For as long as there has been a company known as Vinesse, we have been championing the use of wine bottle closures other than corks.
We don’t hate corks. Far from it. We appreciate the history and tradition associated with them, and we understand that a vast majority of wines sealed with corks end up smelling and tasting just as the vintner envisioned.
That said, if there’s a better way to protect that wine in the bottle, we’ve always been open to giving it a try.
Now, after a 10-year study, screw caps have been shown not only to be superior, but far superior to corks in protecting wines from taint and premature aging.
The study was undertaken by the Australian Wine Research Institute and reported on in a recent issue of Wine Spectator magazine.
Interestingly, and significantly, the study wasn’t undertaken to prove anything about screw caps, one way or another. Rather, it was to determine how well wine would age under various closures.

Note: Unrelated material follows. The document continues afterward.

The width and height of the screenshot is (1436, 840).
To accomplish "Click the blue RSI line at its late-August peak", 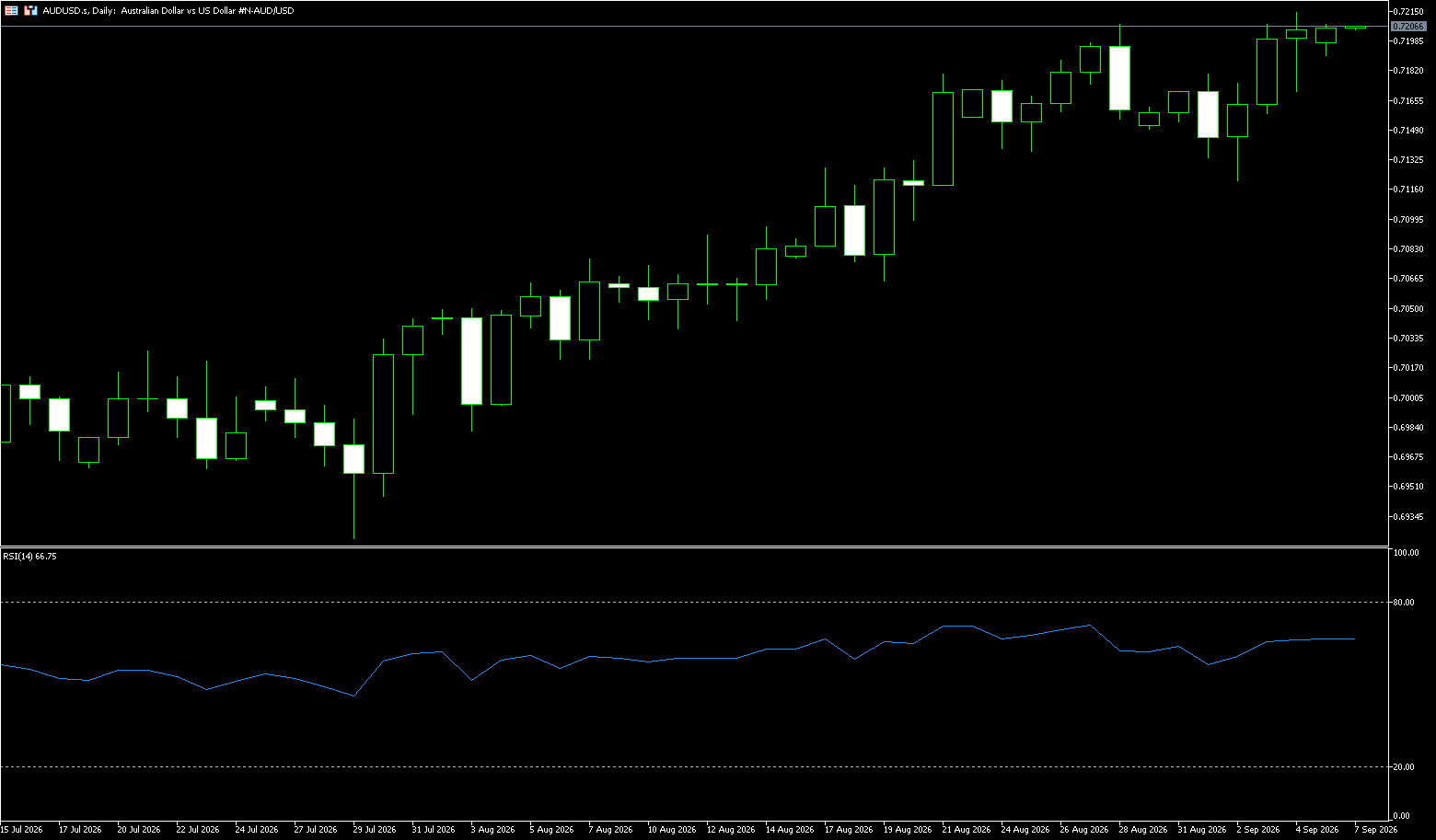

A 1999 Semillon was selected for the test, and after 10 years, the wine aged in bottles sealed with a screw cap were “wonderful to drink,” according to the Wine Spectator story.
As for most of the wines sealed with any other closure, they were “completely undrinkable.”
The study underscores another long-held tenet of the Vinesse staff – that long-term aging of wine is a calculated risk at best.
A vast majority of wines being made today are drinkable and enjoyable upon release. Some may benefit from another year or two in the bottle, but beyond that, the possibility of encountering a tainted wine heightens with each passing year.
While the screw cap may not be as “romantic” as the cork, there now is proof that it’s more reliable over the long haul.